═════ Quoted passage ═════

Today, the Wrights worshipped at St Margaret’s Church, Westminster Abbey. The service was the 10.30 am Matins and Litany. I wanted my almost-eight-year-old son to experience a different kind of Church of England service to the one we’re all used to as a family (Common Worship’s Holy Communion Order One), and I don’t think our home church was putting on a service as such. So we hopped on a No. 3 bus and, complete an Italian family behind us chatting away loudly, made the relatively short trip from Crystal Palace to Westminster.
The St Margaret’s Matins and Litany followed the Book of Common Prayer. There was very little vocalised participation required from the congregation, as the officiant, other clergy, and the choir did most of the speaking and singing. The congregation only joined in with the confession, the Apostles’ Creed, the Lord’s Prayer, and the single hymn at the service’s end. But notice I wrote ‘vocalised participation’; the service book we were given pointed out that ‘we participate through our presence and our listening, that the words and the music become a prayer within us and lift us to contemplate God’s beauty and glory.’ And for me, that certainly was the case. I’d never heard the Litany sung (or even said) before, and its measured chanting by the officiant and the choir provided me a liturgical space to think about what I was hearing. Indeed, the words and the music did become a prayer for me, and I was able more deeply to contemplate God’s beauty and glory. Perhaps I’m just a sucker for old old-time religion, or perhaps the sung liturgy simply communicated something of the solemnity and the grandeur of the occasion.
There are three specific things on which I’ll add further comment. First, the preacher did a good job communicating some connections between Genesis 22 and Psalm 22, and included some thoughts about this week’s Brussels bombings. But there were too many references to other people (‘so-and-so once said’). Some people might appreciate this, but comments such as ‘No wonder Kierkegaard spoke about this in terms of fear and trembling’ to me are superfluous. Preach the Word, not your bookshelves!

═════

- _Task directions_
Reproduce the stretch of the account of the Matins and Litany service above from "There are three" through "not your bookshelves!".

═════ Given data ═════

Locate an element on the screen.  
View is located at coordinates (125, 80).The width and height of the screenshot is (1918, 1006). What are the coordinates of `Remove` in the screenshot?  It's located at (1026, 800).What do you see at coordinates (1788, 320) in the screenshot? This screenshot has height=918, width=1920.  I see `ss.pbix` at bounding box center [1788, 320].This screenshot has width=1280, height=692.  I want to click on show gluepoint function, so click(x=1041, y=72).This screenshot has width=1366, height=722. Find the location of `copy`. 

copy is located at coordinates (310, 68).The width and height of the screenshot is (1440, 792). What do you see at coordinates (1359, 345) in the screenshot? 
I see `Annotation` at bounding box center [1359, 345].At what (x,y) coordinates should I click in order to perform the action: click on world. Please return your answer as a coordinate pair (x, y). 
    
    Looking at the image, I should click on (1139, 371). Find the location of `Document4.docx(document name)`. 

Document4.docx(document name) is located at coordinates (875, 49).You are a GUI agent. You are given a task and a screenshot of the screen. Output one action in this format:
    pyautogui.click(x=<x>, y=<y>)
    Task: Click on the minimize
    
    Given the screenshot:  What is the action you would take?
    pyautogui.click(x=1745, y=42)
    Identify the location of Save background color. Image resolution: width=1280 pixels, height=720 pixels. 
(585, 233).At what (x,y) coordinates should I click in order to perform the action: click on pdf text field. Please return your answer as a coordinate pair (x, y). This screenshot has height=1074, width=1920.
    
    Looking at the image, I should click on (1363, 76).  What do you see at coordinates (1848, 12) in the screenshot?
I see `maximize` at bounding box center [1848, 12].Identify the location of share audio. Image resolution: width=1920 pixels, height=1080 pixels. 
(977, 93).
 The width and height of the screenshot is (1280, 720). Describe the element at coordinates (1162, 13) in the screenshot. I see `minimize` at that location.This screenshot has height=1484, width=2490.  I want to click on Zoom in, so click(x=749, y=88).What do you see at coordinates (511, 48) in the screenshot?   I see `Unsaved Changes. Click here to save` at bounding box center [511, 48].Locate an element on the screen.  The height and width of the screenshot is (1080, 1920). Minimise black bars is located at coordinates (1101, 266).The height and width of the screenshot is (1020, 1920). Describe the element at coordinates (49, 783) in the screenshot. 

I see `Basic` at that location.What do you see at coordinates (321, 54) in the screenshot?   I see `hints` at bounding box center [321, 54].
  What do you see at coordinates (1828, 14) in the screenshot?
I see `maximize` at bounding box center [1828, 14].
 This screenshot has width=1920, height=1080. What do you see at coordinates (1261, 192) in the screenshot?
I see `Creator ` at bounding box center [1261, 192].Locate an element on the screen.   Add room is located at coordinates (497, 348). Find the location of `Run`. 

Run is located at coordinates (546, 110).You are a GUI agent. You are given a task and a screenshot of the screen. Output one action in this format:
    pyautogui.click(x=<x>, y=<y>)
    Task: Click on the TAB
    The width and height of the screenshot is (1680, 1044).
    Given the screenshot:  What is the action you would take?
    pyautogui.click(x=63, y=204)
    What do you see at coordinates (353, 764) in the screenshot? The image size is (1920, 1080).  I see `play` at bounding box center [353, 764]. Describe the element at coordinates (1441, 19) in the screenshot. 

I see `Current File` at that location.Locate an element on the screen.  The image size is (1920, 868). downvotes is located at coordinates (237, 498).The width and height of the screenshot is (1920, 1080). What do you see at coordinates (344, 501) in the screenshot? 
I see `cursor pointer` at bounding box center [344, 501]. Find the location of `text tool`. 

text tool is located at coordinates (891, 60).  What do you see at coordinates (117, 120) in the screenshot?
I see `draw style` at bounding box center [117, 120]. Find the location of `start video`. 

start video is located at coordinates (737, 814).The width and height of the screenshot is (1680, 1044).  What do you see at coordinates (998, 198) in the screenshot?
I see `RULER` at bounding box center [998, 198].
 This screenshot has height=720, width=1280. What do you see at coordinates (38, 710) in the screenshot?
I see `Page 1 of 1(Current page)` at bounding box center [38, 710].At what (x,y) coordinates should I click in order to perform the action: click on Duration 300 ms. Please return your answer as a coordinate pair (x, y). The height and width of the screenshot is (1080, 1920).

═════

- _Answer_
There are three specific things on which I’ll add further comment. First, the preacher did a good job communicating some connections between Genesis 22 and Psalm 22, and included some thoughts about this week’s Brussels bombings. But there were too many references to other people (‘so-and-so once said’). Some people might appreciate this, but comments such as ‘No wonder Kierkegaard spoke about this in terms of fear and trembling’ to me are superfluous. Preach the Word, not your bookshelves!